Trois nouvelles d'inégale étendue composent ce recueil. La Reine qui est en réalité un roman resserré à l'extrême, et dont l'action se situe dans les années 30, puis Barbara et Les Vivants et les Morts, qui se déroulent il y a plus d'un siècle. Mais leur trait commun est d'être des histoires d'amour – d'amour malheureux, contrarié ou refoulé. Et dans toutes les œuvres de Birgitta Trotzig, on le sait, les hommes, les femmes, les paysages ont quelque chose d'immuable.
Les personnages de ces trois récits semblent sortir de l'Ancien Testament. Ainsi, dans Barbara, le pasteur veuf, quinquagénaire, Maître Abraham, que l'ardente petite Barbara veut épouser et qu'il épouse en effet. La passion qui dévore sa toute jeune femme l'attire mais surtout l'épouvante, comme un gouffre. Il finira par se refuser à elle, par se barricader dans sa chambre, croyant ainsi se sauver et ne faisant que pousser Barbara au suicide.

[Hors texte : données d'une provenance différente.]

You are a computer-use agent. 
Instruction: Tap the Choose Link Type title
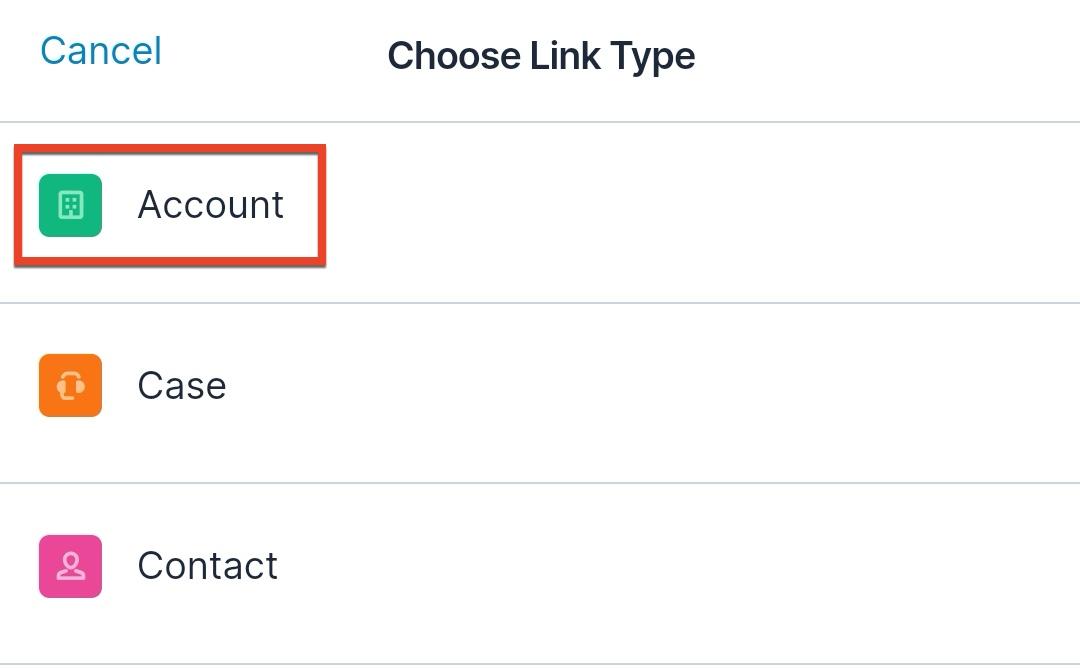click(x=542, y=55)
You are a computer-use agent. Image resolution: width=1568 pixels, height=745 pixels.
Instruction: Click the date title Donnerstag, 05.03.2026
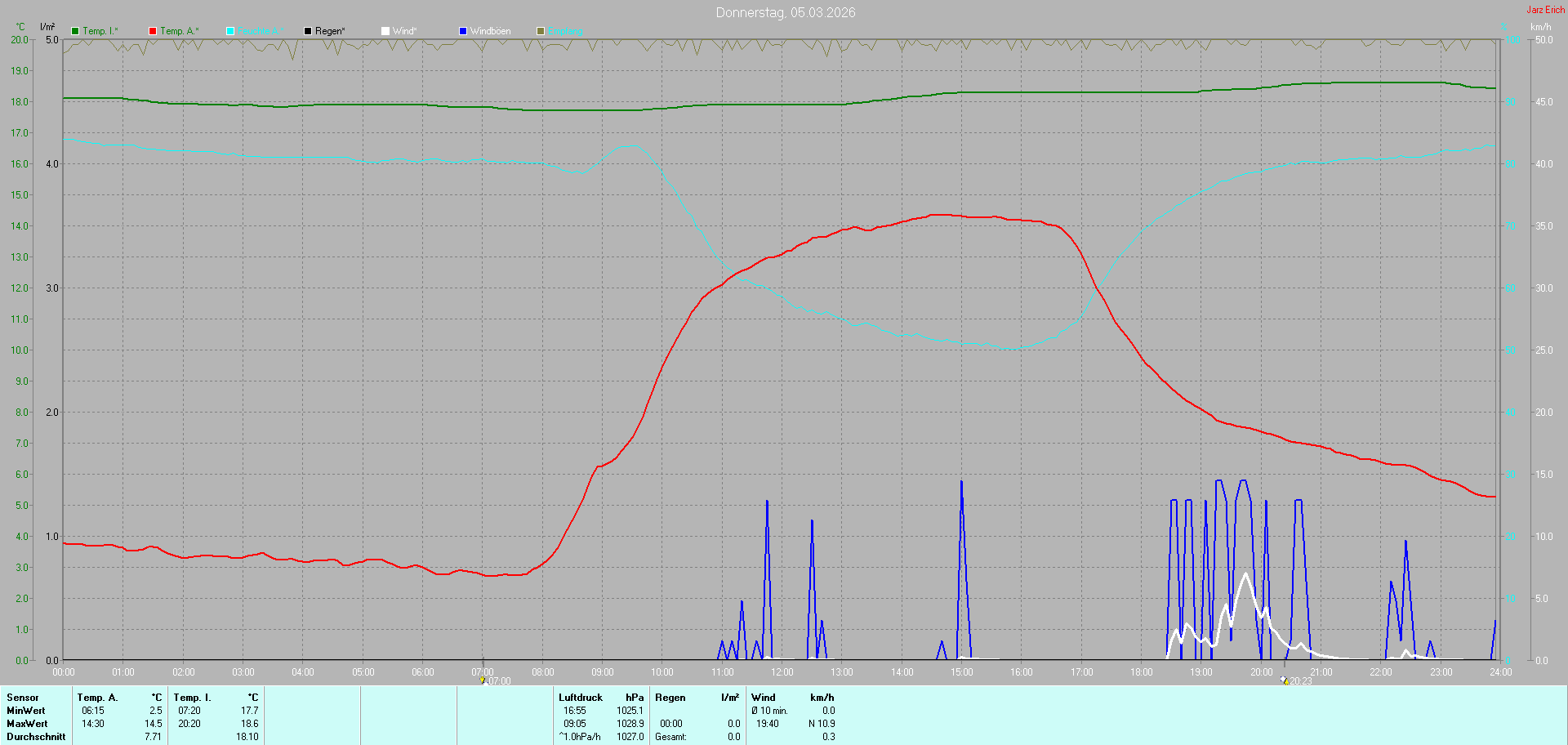pyautogui.click(x=786, y=12)
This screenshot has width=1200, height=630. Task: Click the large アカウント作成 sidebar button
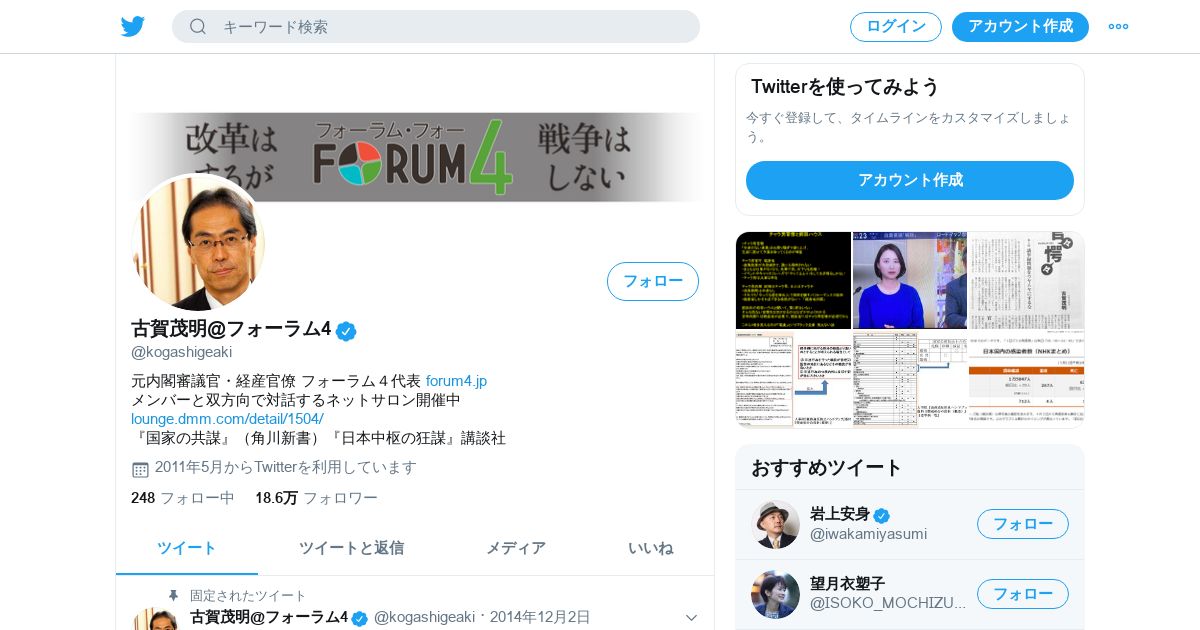pos(910,181)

Dans Les Vivants et les Morts, c'est une flamme aussi ravageante que réprime en lui l'oncle Salomon Kiebitz qui brûle d'amour pour son neveu Elis Nathanael.
Dans La Reine, Judit, la femme forte, n'a qu'un amour, mais il est double : son frère cadet Viktor et le domaine que ruine leur père Johan. Mais Viktor devient un vaurien, finit par émigrer en Amérique, où il mourra, non sans laisser une femme que Judit accueillera et dont elle fera à son tour, la «protégeant», son esclave. Il faudra que cette malheureuse, gagnée par la folie, ait un enfant d'un autre frère de Judit, Albert, être faible, également opprimé, pour que la Reine sache qu'elle n'a jamais aimé que la puissance.
Nous retrouvons ici l'île d'Oland, la mer, l'horizon plat de la lande grise et la grande faim des âmes, familiers aux lecteurs de Birgitta Trotzig.